Consider the contemporary town-gown conditions in Whitewater. Here I am referring to present-day conditions, over the last ten or fifteen years. Part of the solution to this, surely, was meant to come from university-connected residents serving in local municipal government (e.g., Stewart, Bilgen, Winship).
Who better, the theory goes, to bring harmony than those both working on campus and residing in town?
(In earlier generations, Whitewater also had a crossover between university-affiliated residents and local government. Those earlier experiences, however, occurred when the university was much smaller than it is now, with fewer students, when student housing needs were different, and when students were more like boarders than apartment tenants. Earlier cases, from the ’50s or ’60s, aren’t applicable, and are uninteresting as examples for current policy.)
So, how did this recent decade go, among relations between the largest number of Whitewater’s residents (college-age students) and the smaller number of working-age adults from 25-64?
One can guess not well, if Whitewater’s still contending over local parties, if her police chief is fretting over “mob rule,” and if Jan Bilgen is declaring – in 2017! – that a campus informational campaign would be “starting soon to remind students “how to be a good neighbor” and that any trouble that they might possibly have with law enforcement could have a detrimental effect on their standing as a good student on campus.”
UW-Whitewater’s Marketing & Media Relations might want to work on that as a campaign:
“Hey, Mom and Dad, those kids you raised, and on whose tuition we depend, need some work.

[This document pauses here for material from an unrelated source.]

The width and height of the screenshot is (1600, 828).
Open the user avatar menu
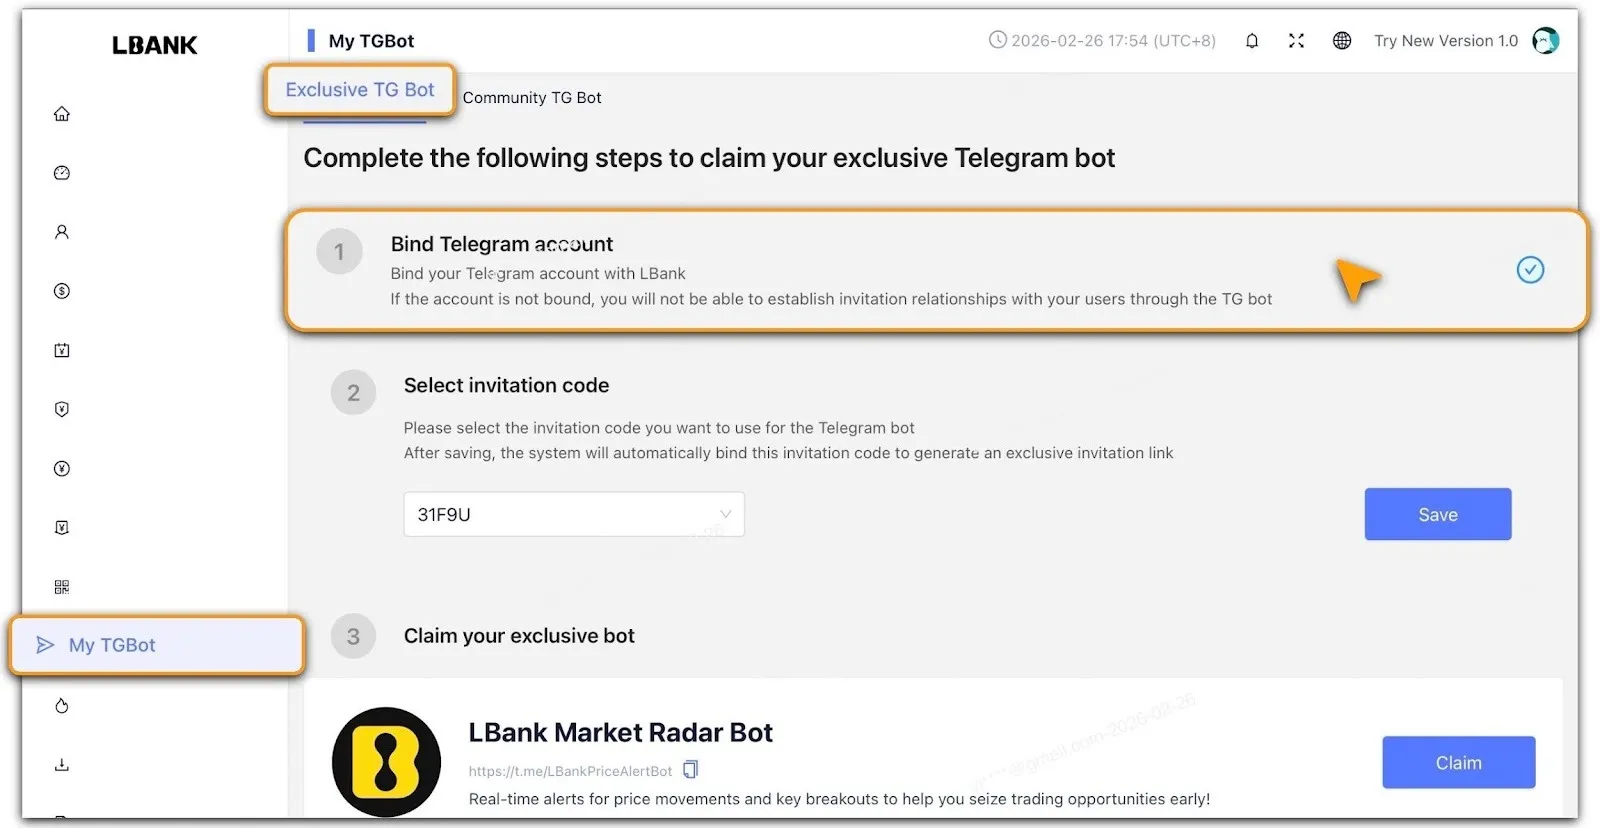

Have you been raising them in a barn for their first eighteen years, or what? Try harder!”
Whitewater’s former police chief worried over ‘raucous’ behavior; her present one worries over ‘mob rule.’ All these decades, yet it’s mostly been treading water.

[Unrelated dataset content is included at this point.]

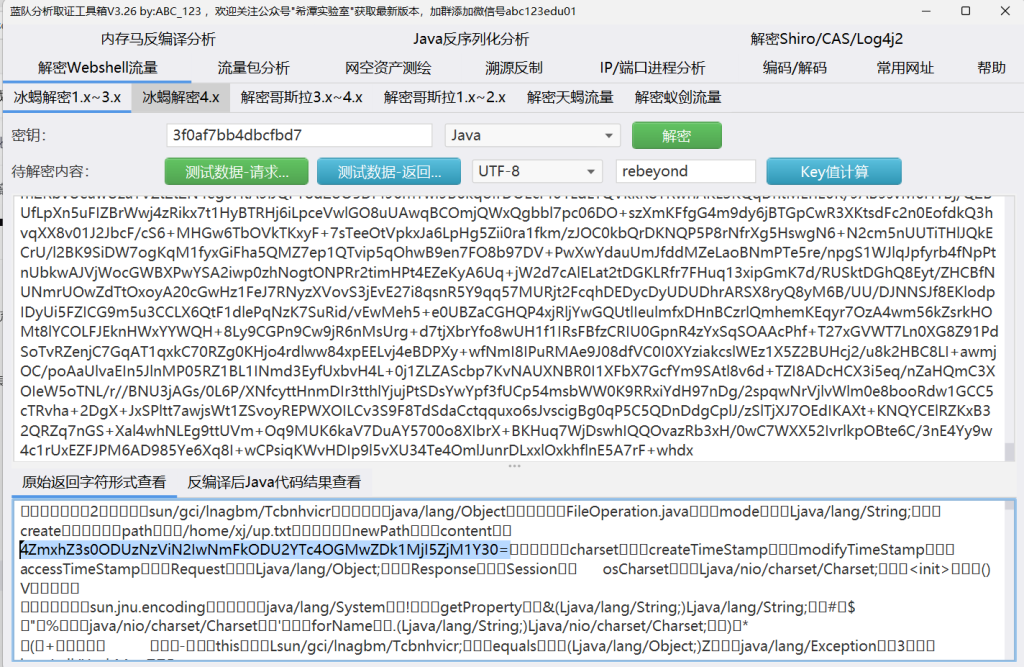Switch to Java反序列化分析 tab
Image resolution: width=1024 pixels, height=667 pixels.
(x=471, y=40)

I’d guess a minority of university faculty or upper-level staffers even live in Whitewater. Of those who live here, an even smaller number seek influence within city government.
This means that those who are part of a city-university nexus are a minority of a minority. Those who have sought so strenuously to be a part of town & university affairs are hardly representative of the majority of their colleagues on campus. Whether those colleagues (had they been more interested) could have done more, one cannot say.
One can say, however, that these unrepresentative few find themselves contending with the same problems, year after year, without success. Perhaps a desire to be popular, to hold influence, leads them to compromise from both sides in ways that short-changes everyone. In any event, the theory of relying on those who are (or seek to be) both campus and town notables looks better as a theory than as a practice.
Tomorrow: Part 8.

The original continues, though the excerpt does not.